17. The one or more non-transitory computer-readable media of claim 15, wherein executing, by the second query engine, a second query instance associated with the second query, comprises:

generating, by the second query engine using at least one of one or more refinement operations or one or more composition operations, new events based on the event data in the event stream; and

adding, by the second query engine, the new events to the event stream.

18. The one or more non-transitory computer-readable media of claim 15, wherein the operations further comprise:

generating, by the first query engine, query results associated with the execution of the first query instance;

forwarding, by the first query engine, the query results associated with the execution of the first query instance to the second query instance; and

wherein executing, by the second query engine, the second query instance associated with the second query comprises executing, by the second query engine, the second query instance associated with the second query using the query results associated with the execution of the first query instance.
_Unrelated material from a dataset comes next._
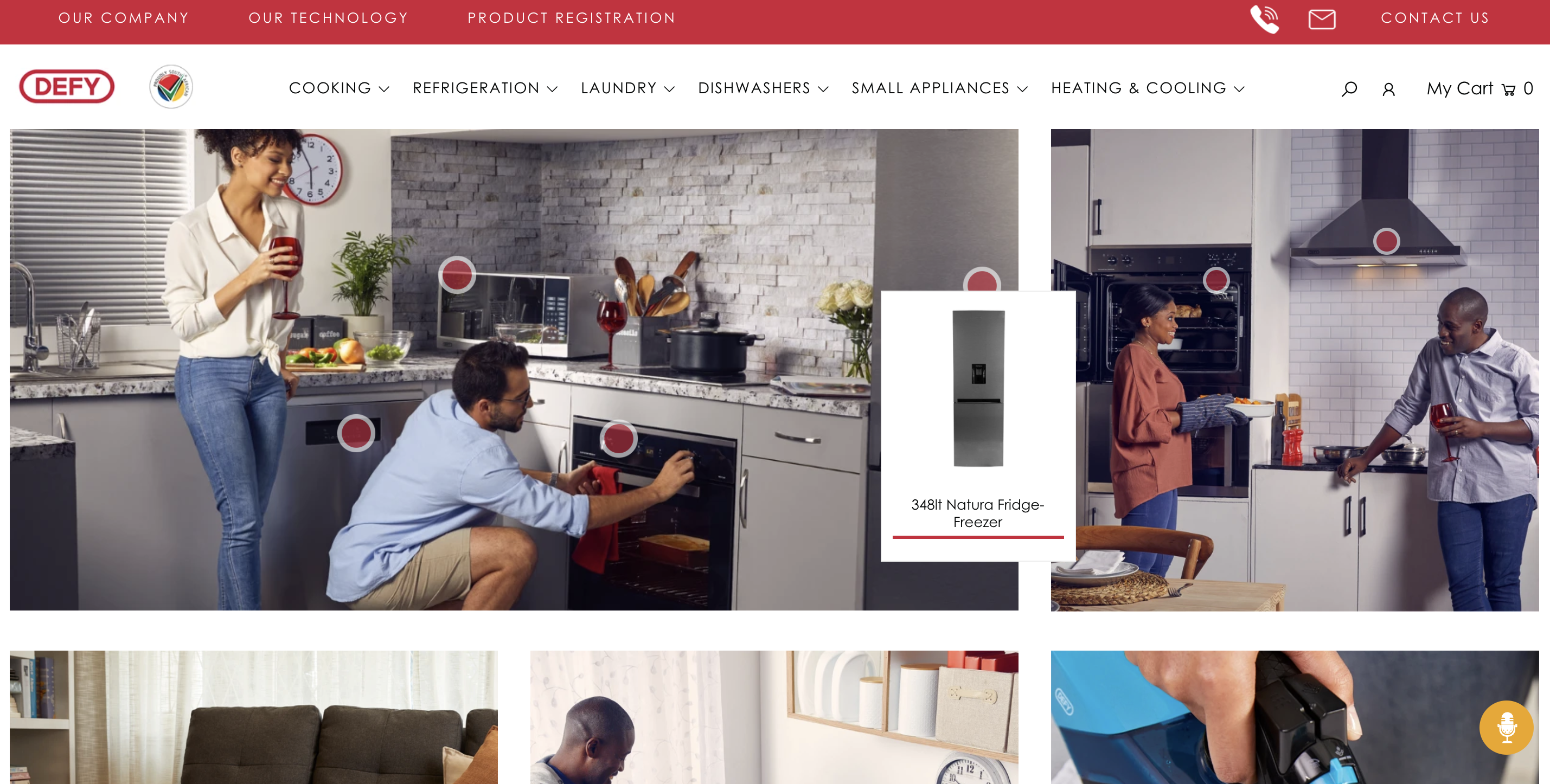Click the Our Company menu item
Image resolution: width=1550 pixels, height=784 pixels.
[x=122, y=18]
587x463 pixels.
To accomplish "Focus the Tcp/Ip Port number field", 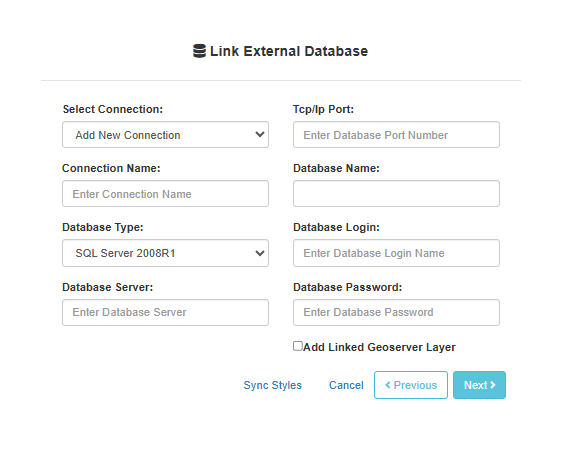I will click(396, 135).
19. The one or more non-transitory computer-readable media of claim 15, wherein the operations further comprise:

receiving a set of query definitions associated with queries, wherein each query definition identifies: a trigger event with which a query is associated that, when detected in an event stream, causes adding an instance of the query to a query queue for execution, and which of a first query engine and a second query engine to execute the instance of the query in response to detecting the trigger event in the event stream; and

deploying the set of query definitions to each of the first and second query engines.

20. The one or more non-transitory computer-readable media of claim 19, wherein the operations further comprise receiving input identifying the trigger event based on a frequency, or a location, of the trigger event in an event pattern in the event stream.

21. The one or more non-transitory computer-readable media of claim 19, wherein receiving the set of query definitions associated with queries comprises receiving in a first language the set of query definitions associated with queries;

wherein the operations further comprise translating the query definitions into a second language for execution by the first query engine and into a third language for execution by the second query engine; and

wherein deploying the set of query definitions to each of the first and second query engines comprises deploying the set of query definitions to each of the first and second query engines as respectively translated into the second and third languages.